For planning when performing risk assessment procedures, the auditor should consider events or conditions that cast doubt on the entity’s ability to continue as a going concern. An understanding of the entity, its operating environment and internal control systems must be gained. The process of identifying and addressing business risks should be considered as this links closely to going concern. ISA 570 contains a list of factors that may indicate going concern problems.
For evidence when events or conditions are identified, the auditor needs to obtain evidence to determine whether or not a material uncertainty exists. This will involve making enquiries of management and consideration of a management bias risk should be made.
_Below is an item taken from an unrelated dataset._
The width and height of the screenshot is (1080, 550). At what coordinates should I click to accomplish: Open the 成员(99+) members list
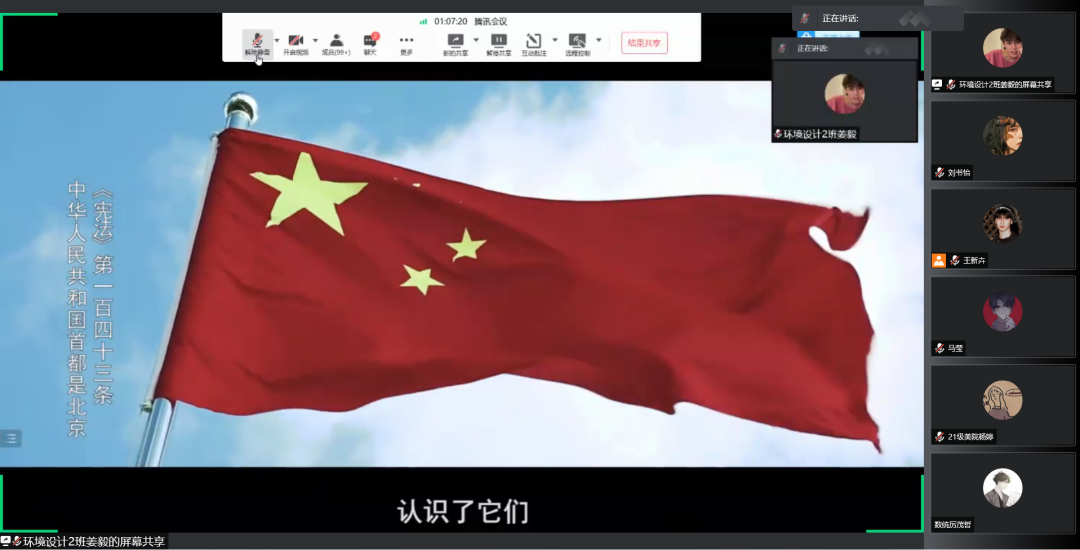click(336, 41)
Procedures are likely to include review of future plans including financial forecasts, projections and latest interim accounts and review of the company’s borrowing facilities and other finance considering whether any loan covenants are likely to be breached and review of board/management meetings.
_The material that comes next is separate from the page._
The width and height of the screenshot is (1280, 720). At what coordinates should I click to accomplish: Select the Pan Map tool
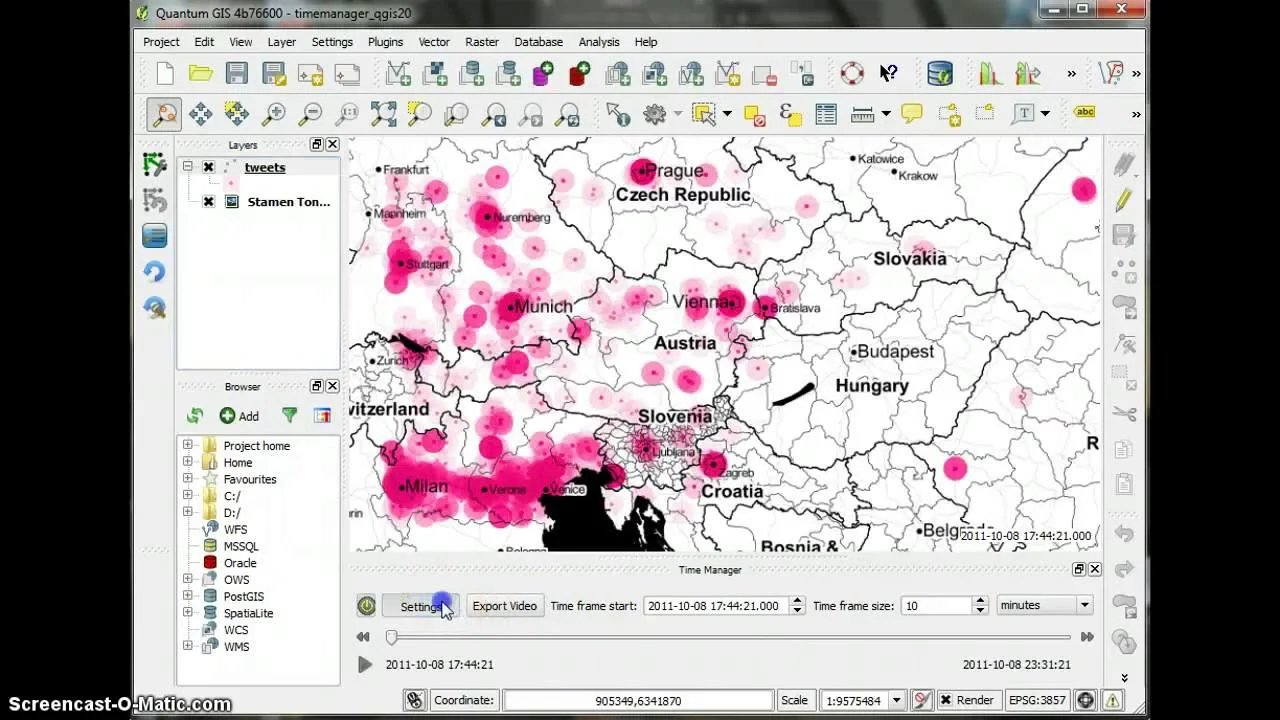click(x=200, y=114)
For reporting going concern problems may lead to the auditor modifying the audit report.
5.1 Subsequent events
Auditor signs the audit report for the financial period, sometime after it has passed. The auditor should also consider up to date information before issuing an opinion. For accounting requirements there are two types of subsequent events:
- Adjusting events: provide evidence of conditions existing at the date of the accounts. The accounts should be adjusted for these. Examples are resolution of a court case, major customer enters liquidation and discovery of fraud or error
- Non-adjusting events: provide evidence of conditions arising after the date of the accounts, the event should be disclosed but accounts not adjusted. Examples are destruction of an asset by fire. Dividends declared after the year-end and announcement of plan to close part of the business
5.2 Audit issues
ISA 560 sets out the requirements for the auditor’s response to subsequent events.
Response between year-end and audit report sign off: auditor has active duty to carry out audit procedures to identify events that require adjustment or disclose in accounts. Auditors seek written management representations that all subsequent events have been adjusted for or disclosed.
Response after audit report sign off: auditor required to react if they become aware of an event which requires adjustment or disclosure. Matter discussed with directors, who should be asked to amend the accounts. If directors do not amend, the auditor should consider withdrawing the audit report. If directors do not allow this and continue to distribute the accounts with the audit report, the auditor should seek legal advice, use the right to speak at the AGM and consider resignation and call an EGM.
6.1 Written representations
ISA 580 requires auditor obtains written representations. Letter of representation should be signed by the directors before audit report is signed. ISA 580 notes that appendix 1 provides a loss of other ISAs that contain requirements for written representation and appendix 2 provides an illustrative management representation letter to demonstrate how an auditor might implement the requirements of the ISA.